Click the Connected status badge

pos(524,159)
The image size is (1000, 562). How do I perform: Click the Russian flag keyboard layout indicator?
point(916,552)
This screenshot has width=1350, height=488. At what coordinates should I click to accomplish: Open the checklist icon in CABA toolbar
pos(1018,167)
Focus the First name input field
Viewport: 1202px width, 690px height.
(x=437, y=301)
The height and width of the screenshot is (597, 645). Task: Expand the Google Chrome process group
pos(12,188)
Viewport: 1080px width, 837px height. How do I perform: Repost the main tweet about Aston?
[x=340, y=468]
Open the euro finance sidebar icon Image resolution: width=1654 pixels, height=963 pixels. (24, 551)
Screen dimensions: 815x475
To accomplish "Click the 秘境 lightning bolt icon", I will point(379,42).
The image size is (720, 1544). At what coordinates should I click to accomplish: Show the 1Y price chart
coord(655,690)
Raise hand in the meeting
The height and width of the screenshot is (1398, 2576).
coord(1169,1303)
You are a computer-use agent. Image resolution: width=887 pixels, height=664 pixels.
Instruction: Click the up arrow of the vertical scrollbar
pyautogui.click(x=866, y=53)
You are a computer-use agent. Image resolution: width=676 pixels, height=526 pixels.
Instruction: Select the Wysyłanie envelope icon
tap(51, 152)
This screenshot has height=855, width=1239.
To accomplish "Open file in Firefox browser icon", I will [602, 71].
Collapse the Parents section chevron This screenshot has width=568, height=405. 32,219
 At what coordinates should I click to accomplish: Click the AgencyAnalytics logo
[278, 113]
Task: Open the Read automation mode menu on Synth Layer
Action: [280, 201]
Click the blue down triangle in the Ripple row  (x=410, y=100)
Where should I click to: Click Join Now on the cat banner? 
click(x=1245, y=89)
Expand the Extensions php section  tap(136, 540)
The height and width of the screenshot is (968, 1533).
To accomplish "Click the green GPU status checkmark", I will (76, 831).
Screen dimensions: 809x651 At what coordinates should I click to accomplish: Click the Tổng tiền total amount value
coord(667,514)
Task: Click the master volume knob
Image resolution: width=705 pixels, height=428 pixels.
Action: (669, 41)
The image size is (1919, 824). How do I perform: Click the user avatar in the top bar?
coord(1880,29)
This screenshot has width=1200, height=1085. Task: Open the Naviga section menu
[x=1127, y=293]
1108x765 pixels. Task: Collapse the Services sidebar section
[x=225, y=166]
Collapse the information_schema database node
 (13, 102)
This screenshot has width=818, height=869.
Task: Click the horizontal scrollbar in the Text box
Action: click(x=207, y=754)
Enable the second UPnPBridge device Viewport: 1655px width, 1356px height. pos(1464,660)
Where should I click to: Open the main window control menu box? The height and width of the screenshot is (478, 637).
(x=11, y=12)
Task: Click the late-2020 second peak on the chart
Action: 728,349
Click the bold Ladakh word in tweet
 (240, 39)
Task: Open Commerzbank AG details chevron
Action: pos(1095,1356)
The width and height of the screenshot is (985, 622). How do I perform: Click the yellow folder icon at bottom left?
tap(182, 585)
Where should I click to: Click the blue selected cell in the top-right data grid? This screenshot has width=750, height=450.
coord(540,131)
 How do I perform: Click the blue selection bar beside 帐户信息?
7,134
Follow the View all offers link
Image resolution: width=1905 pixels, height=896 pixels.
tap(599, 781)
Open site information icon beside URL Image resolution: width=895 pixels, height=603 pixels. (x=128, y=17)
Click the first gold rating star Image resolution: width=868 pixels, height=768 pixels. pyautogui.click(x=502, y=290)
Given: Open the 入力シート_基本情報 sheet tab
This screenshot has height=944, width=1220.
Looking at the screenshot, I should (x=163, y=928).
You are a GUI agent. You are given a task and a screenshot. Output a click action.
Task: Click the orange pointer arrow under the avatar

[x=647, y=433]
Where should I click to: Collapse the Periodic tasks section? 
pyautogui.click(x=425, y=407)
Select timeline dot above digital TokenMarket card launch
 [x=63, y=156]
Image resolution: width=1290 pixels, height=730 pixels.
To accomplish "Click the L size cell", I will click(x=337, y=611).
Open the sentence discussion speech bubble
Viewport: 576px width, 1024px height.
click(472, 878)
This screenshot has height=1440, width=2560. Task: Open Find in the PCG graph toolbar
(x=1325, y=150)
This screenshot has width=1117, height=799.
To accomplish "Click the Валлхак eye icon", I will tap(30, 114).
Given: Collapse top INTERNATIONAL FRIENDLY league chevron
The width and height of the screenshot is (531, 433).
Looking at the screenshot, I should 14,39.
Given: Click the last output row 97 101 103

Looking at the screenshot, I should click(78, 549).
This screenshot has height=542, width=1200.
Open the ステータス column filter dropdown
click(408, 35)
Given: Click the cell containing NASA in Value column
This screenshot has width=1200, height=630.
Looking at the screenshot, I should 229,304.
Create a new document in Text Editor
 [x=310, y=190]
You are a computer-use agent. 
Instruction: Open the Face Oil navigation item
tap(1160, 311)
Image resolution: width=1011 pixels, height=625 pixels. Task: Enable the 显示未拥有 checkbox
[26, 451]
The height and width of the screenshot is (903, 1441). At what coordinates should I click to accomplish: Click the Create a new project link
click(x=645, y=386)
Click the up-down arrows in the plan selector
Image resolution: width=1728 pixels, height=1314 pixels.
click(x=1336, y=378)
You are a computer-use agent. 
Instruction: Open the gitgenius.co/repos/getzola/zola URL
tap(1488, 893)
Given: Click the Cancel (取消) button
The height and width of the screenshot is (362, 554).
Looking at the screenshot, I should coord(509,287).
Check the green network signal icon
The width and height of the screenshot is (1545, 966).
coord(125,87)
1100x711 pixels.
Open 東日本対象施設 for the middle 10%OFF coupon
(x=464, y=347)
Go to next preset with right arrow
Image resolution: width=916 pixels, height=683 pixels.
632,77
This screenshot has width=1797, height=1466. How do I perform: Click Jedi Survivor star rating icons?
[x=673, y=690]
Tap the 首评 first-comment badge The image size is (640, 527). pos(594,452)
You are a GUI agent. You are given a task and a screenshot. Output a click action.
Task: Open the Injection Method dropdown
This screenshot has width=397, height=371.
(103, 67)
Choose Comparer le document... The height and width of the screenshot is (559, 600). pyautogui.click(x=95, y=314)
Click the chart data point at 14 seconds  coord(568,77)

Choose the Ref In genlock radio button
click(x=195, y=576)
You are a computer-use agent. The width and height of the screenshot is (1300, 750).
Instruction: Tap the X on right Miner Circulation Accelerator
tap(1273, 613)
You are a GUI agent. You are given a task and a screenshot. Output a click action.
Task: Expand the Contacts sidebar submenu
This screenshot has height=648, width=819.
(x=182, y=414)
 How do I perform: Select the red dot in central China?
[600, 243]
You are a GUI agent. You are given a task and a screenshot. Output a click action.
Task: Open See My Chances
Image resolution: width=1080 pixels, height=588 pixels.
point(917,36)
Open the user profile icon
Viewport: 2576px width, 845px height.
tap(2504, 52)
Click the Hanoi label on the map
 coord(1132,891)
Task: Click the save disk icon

──────

Which lines of the records hold the string "will"? Copy each one.

To accomplish "Click the 秘境 lightning bolt icon", I will point(379,42).
To accomplish "Open file in Firefox browser icon", I will [602, 71].
To accomplish "Click the green GPU status checkmark", I will (76, 831).
To accomplish "Click the L size cell", I will click(x=337, y=611).
To accomplish "Click the Валлхак eye icon", I will tap(30, 114).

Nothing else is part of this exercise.